Watch Out For 'Typosquatter' Sites
Surely you've had this experience before: You mistype an Internet address in your Web browser, only to end up at a porn site or some random Web page that tries to install software or hijack your browser's settings.
Well, score one for Google. On Friday, the search-engine giant won an arbitration settlement against a Russian man who had registered Web sites that capitalized on numerous misspellings of the company's trademark name.

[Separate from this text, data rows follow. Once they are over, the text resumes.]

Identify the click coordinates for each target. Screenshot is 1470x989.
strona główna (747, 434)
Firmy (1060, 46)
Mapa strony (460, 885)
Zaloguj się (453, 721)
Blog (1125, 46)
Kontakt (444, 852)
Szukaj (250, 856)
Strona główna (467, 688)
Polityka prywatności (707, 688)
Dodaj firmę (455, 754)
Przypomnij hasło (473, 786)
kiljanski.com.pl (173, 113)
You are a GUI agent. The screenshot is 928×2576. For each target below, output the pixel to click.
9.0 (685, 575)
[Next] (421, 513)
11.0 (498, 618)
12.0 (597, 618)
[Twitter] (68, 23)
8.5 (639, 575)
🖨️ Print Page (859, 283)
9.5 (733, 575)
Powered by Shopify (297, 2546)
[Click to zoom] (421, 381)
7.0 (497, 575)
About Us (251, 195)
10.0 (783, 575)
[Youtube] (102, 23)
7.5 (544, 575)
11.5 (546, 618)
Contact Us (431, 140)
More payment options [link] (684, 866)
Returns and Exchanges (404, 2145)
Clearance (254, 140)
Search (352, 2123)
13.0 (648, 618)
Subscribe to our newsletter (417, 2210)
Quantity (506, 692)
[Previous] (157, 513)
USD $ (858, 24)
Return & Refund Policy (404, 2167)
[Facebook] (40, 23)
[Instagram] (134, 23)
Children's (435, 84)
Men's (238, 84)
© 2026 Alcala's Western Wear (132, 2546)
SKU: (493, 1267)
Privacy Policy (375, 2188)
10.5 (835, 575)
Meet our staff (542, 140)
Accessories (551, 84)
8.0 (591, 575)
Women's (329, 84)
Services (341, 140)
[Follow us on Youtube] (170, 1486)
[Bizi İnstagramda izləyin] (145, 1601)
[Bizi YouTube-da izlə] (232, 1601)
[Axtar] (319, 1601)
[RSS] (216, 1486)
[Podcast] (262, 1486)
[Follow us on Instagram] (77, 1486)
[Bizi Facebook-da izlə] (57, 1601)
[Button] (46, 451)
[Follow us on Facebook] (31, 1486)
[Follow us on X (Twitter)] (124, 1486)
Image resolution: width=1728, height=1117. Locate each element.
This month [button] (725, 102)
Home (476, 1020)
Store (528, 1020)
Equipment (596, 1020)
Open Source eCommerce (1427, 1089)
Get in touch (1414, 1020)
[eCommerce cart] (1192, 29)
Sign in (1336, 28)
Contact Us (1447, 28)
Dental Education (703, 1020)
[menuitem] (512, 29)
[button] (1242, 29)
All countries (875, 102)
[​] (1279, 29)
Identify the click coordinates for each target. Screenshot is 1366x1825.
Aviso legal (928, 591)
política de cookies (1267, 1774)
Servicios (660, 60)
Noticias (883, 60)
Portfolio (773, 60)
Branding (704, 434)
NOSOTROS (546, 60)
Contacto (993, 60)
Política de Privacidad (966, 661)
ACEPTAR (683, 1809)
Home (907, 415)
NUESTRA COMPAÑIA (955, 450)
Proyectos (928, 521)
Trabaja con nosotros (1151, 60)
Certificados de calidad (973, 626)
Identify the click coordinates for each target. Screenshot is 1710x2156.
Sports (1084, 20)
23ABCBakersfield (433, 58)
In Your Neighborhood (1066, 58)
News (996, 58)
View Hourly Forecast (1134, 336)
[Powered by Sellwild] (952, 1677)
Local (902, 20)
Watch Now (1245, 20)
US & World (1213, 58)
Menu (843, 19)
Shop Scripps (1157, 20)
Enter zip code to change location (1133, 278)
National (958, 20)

According to an Associated Press story, an arbitrator for the National Arbitration Forum endorsed Google's contention that the misspelled addresses were part of a sinister plot hatched by one Sergey Gridasov of St. Petersburg, Russia. Google claimed that Gridasov had "typosquatted" on domains such as googkle.com, ghoogle.com, gfoogle.com and gooigle.com, in a plot to infect computers with programs that can lead to recurring system crashes, wipe out valuable data or provide hackers with a window into highly sensitive information.
Finnish anti-virus software maker F-Secure Corp. issued a warning about the typosquatted domains in an alert posted in April.
While Google's victory is certainly welcome news for companies looking to protect their trademarks from being used to serve up malicious software or just plain obnoxious advertising, typosquatters can do quite a bit of damage during the weeks and months it takes for a company to arbitrate the dispute and gain control over the misspelled domain names.
What's more, this type of underground marketing is pervasive. Take washingtonpost.com, for instance. I spent a few minutes the other day transposing side-by-side letters in washingtonpost.com, just to see what I'd find. Sure enough, it wasn't long before I happened upon a typosquatting site that installed something called the "Ad Exchange Browser Toolbar," supposedly to help me browse the Web. The only problem was I neither asked for nor authorized the software to be installed (for obvious reasons, I'm not going to post the link here). Omitting a certain letter from the spelling of our site showed me an advertisement for an explicit "adult friend finder" service. Yet another misspelling of washingtonpost.com launches a flurry of very persistent pop-up ads for a supposed anti-spyware program called Spyware Stormer, a program that has been roundly panned as an ineffective knock-off of a well-known legitimate anti-spyware program.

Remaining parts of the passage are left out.